AI agents can be extended through skills. I recently built one that automates my YouTube content creation process, and the experience revealed something worth sharing.

My existing workflow created video descriptions after completing a blog post. A Cursor command would combine blog content with the transcript to produce a description with timestamps. But I wanted to flip the process: start with the transcript and work toward the blog post. When I record a video and wait days before writing the post, the details become fuzzy. Having something refresh my memory and interview me seemed more natural.

The skill fetches the YouTube transcript when given a URL, presents a summary, and conducts a structured interview to shape the blog post. Anthropic has made their skills format open, though standardisation is lacking. I had Cursor create the skill based on a stream-of-consciousness description. Using plan mode proved effective. The agent read the AgentSkills.io website to understand the format and put together a plan. I added one modification: parrot back a summary before starting questions, helping when the video was recorded days ago and details have faded.

The resulting skill consists of a few components. The skill definition is minimal, just enough for the agent to decide whether to load the rest. A description format document explains how to create consistent descriptions. There’s also a Python script that handles fetching the YouTube transcript. A test run demonstrated the workflow: the script fetches the transcript, the agent presents a summary, confirms accuracy, and proceeds with structured questions about the main message, target audience, and unique angle.

The interview pushed me to articulate things like why I’m making these videos in the first place and what distinguishes my perspective from professional YouTubers with something to sell. One question made me smile: “What makes your perspective unique or valuable?” The honest answer is that it’s not unique. What it offers is a grounded take from someone who values automation and sees something genuinely valuable in these tools, cutting through both the fear and the hype.

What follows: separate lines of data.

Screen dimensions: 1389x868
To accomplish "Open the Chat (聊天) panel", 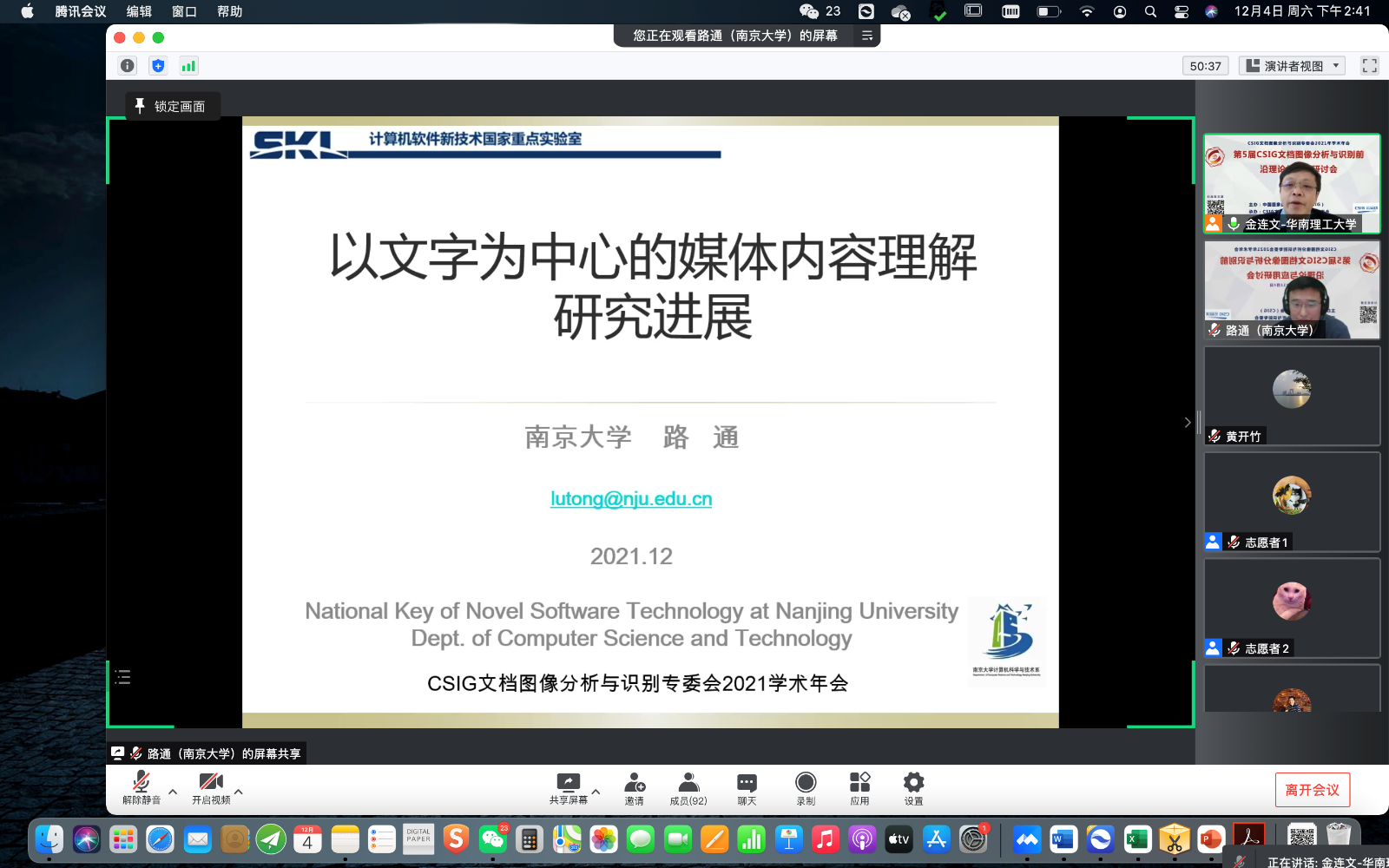I will [747, 789].
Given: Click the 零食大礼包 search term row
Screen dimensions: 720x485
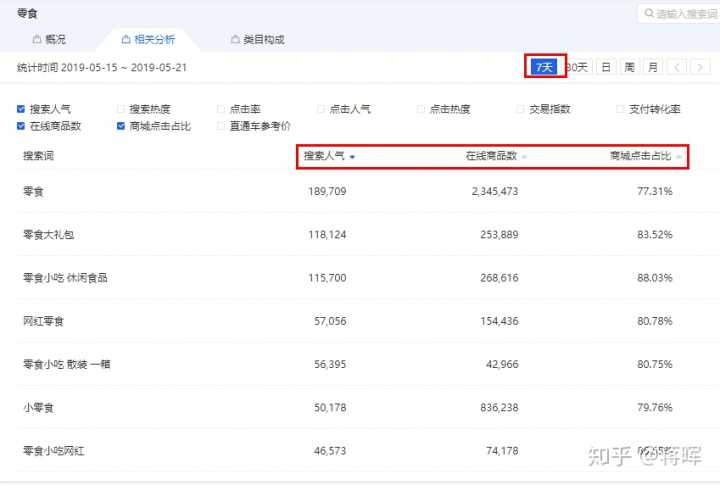Looking at the screenshot, I should point(48,234).
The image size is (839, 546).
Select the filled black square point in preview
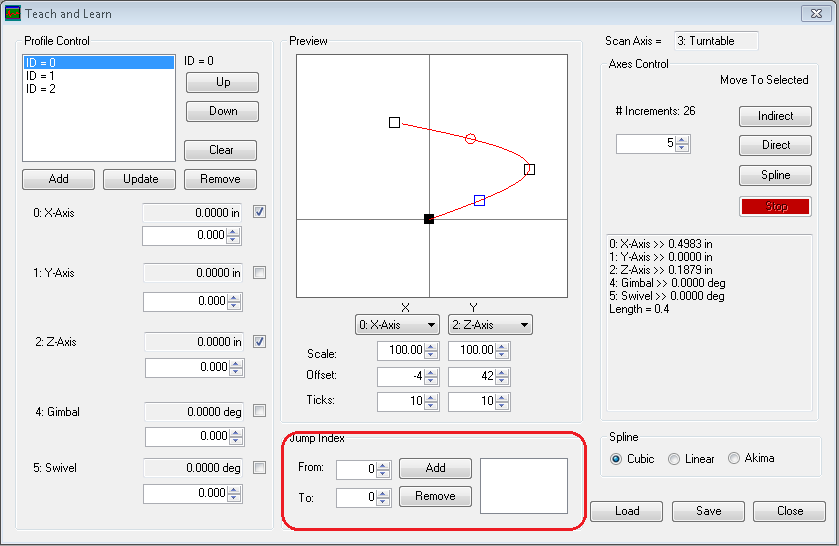point(429,219)
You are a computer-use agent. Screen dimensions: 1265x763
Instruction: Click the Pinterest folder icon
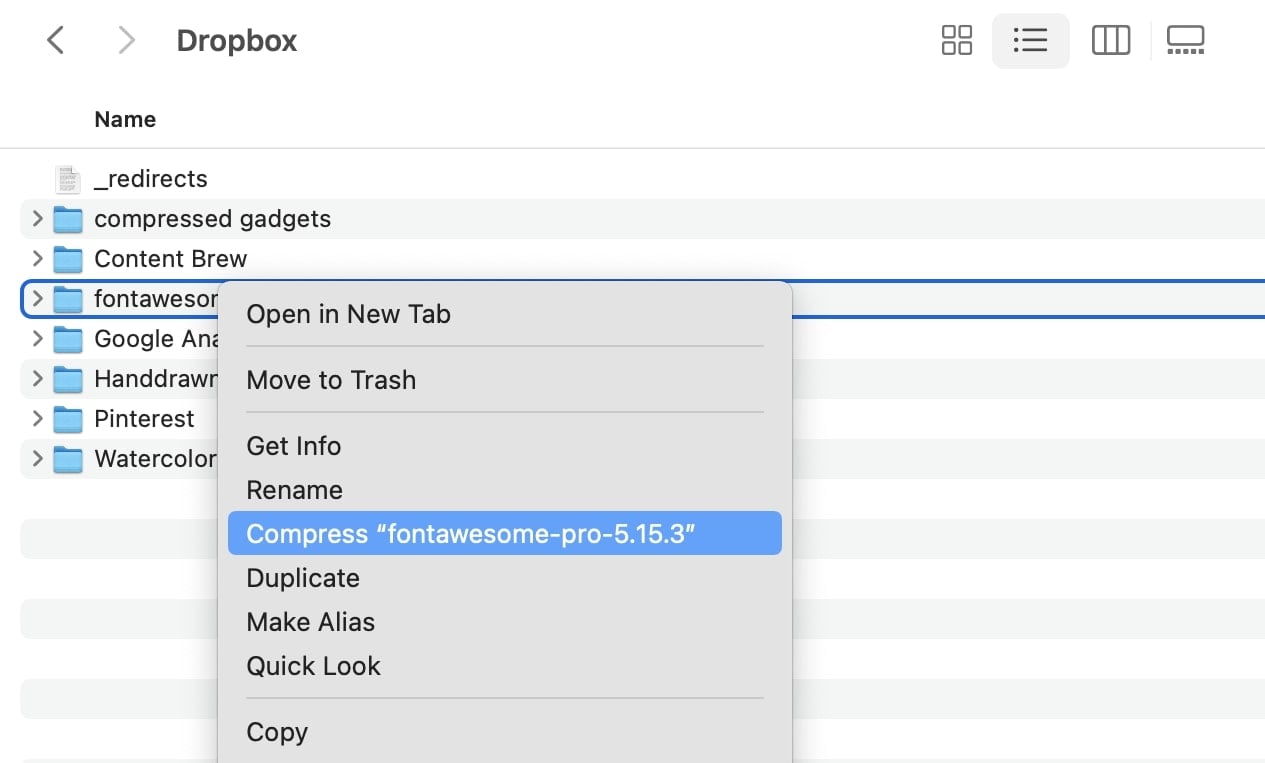[67, 418]
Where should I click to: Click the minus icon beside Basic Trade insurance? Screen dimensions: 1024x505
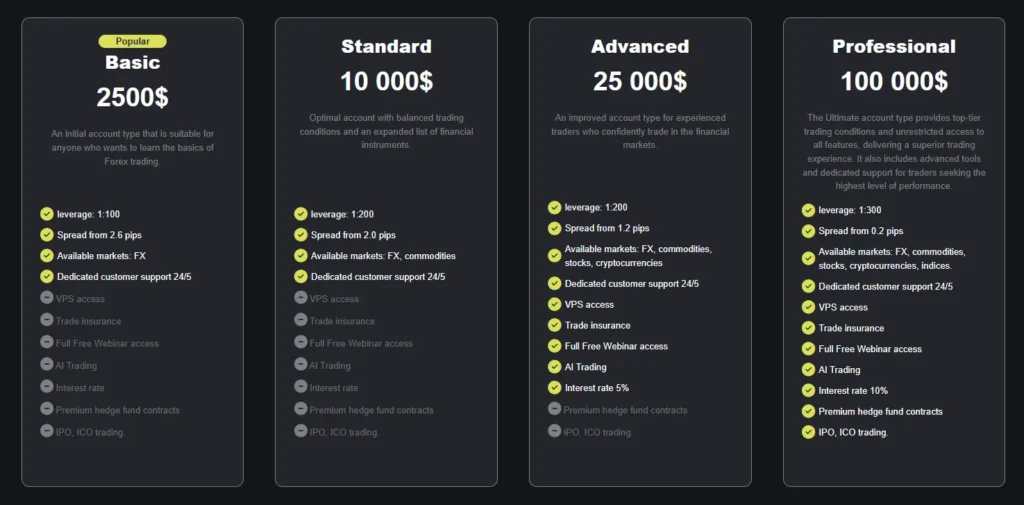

There’s something pleasantly self-referential about using the skill I built to create the blog post about building the skill. The content remains mine, transformed rather than generated, retaining my voice while removing the drudgery. There’s a fine line between AI slop and authenticity, but refusing to use available tools because every character must be typed manually makes no sense either. The goal is my content, expressed clearly, that actually says something worth reading.